В то лето я впервые прочитала «Анну Каренину». Да, так поздно и впервые. Конечно, я знала сюжет романа (и именно потому не читала его, боясь прикосновения к семейным драмам и женской измене). Как можно было в те годы не знать «Анны Карениной»? Знаменитая постановка в МХАТе занимала всех, вокруг меня взрослые спорили о ней, восхищались Хмелевым, возмущались Тарасовой. Я, конечно, не видела столь модного и труднодоступного спектакля, но его транслировали по радио и в нашей комнате раздавались истерические рыдания Тарасовой-Анны. Мама, как всегда, комментировала услышанное: «И так кричит петербургская светская дама? Да если бы ее пытали, она и то так не могла бы кричать». И вот я наконец прочитала роман, и он что-то сдвинул в моей душе. Я не могла воспринять драму Анны отстраненно от нашей домашней драмы и я впервые мысленно простила маму. И по обыкновению записала все перечувствованное в дневник. А через несколько дней нашла в нем вложенное письмо. Мамин почерк. Оно начиналось памятными мне по 1937 году словами «Дорогая моя девочка…» Мама благодарила меня за понимание и прощение. Больше ничего не помню, что объяснялось мне в том письме. Да мне и не нужны были объяснения. Многое я давно сама стала понимать, остальное дал понять Толстой. Важно было одно: стена между мной и мамой была пробита, мы простили друг друга. Конечно, мы никогда не говорили вслух ни о самом письме, ни о чем-либо, с ним связанном. Я плакала над маминым письмом в одиночестве, запершись в холодной ванной комнате. Но в нашем доме стало легче дышать. Оставшись наедине, мы с мамой уже не молчали, мы могли уже свободно говорить друг с другом. Только не об этом. Только не о себе. Такого никогда не было.

Так я, кстати, впервые узнала, что мама следит за нашими дневниками.

Когда в то лето я начинала тосковать по лесам и полям, я отправлялась к маминой сестре Елене Михайловне за город. Тетя Лёля с двумя детьми и Наташа Владыкина с десятимесячным Колей снимают летом сорокового года избу на станции Хрипань по пустынной тогда ветке железной дороги, идущей на Шатуру.
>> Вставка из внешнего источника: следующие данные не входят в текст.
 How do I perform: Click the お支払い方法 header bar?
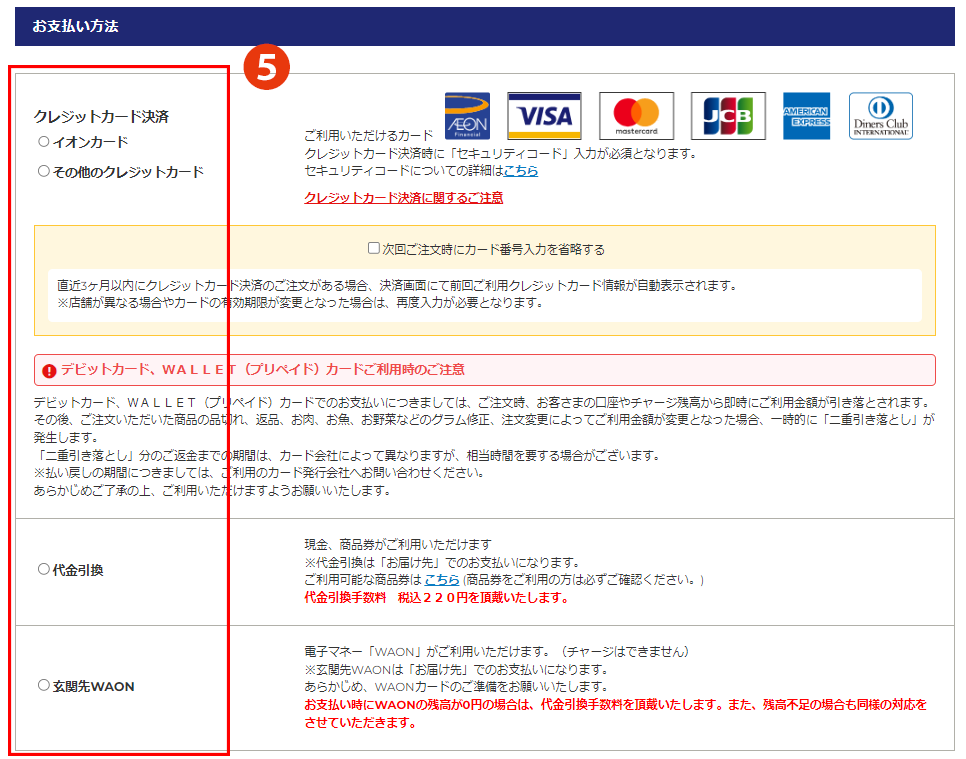pyautogui.click(x=484, y=26)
Там меня не ждет никакое подходящее общество. Женщины бесконечно кормят своих малышей и возят колясочки с ними среди редких сосен вокруг дома. Но по другую сторону железной дороги довольно дикая еще природа: леса, болота, вырубки. Я тихо встаю в пять утра, никого не бужу и, привязав крынку к поясу платья, углубляюсь в лес. Брожу часов до десяти, набираю полную крынку малины и возвращаюсь к общему завтраку. У тетки в ту пору туго с деньгами, и она откровенно радуется даровому угощению: можно есть малину с молоком, можно сварить детям кисель. Я не чувствую никакого стеснения в этом доме: безденежье — дело привычное, а что я здесь никому не мешаю, я уверена.

Однажды к вечеру при мне приехал на дачу муж тети Лёли Александр Николаевич с каким-то своим знакомым. Оба были очень веселы и привезли с собой кучу свертков с угощениями: копченые рыба и колбаса, паштет, вино, пирожные, фрукты… «Откуда все это, Сашка?» — удивилась тетя Лёля. «Из гастронома». — «Но откуда деньги?» — «Я же получил премию на Сельскохозяйственной выставке. Вот она — премия». «Вся премия?» — «Ну, почти». — «Ты сумасшедший, я думала, мы проживем на нее месяц». «Проживем как-нибудь месяц и без нее», — весело парировал Александр Николаевич. В 1941 году в последнем своем письме из-под Вязьмы он напишет, что нет ничего вкуснее грибов, сваренных на костре без соли. Значит, раньше, чем умереть, он будет голодать. А я, слушая, как тетка читает вслух это его письмо, думала: как хорошо, что он не экономил свою премию, как хорошо, что был этот маленький пир на шаткой деревенской терраске.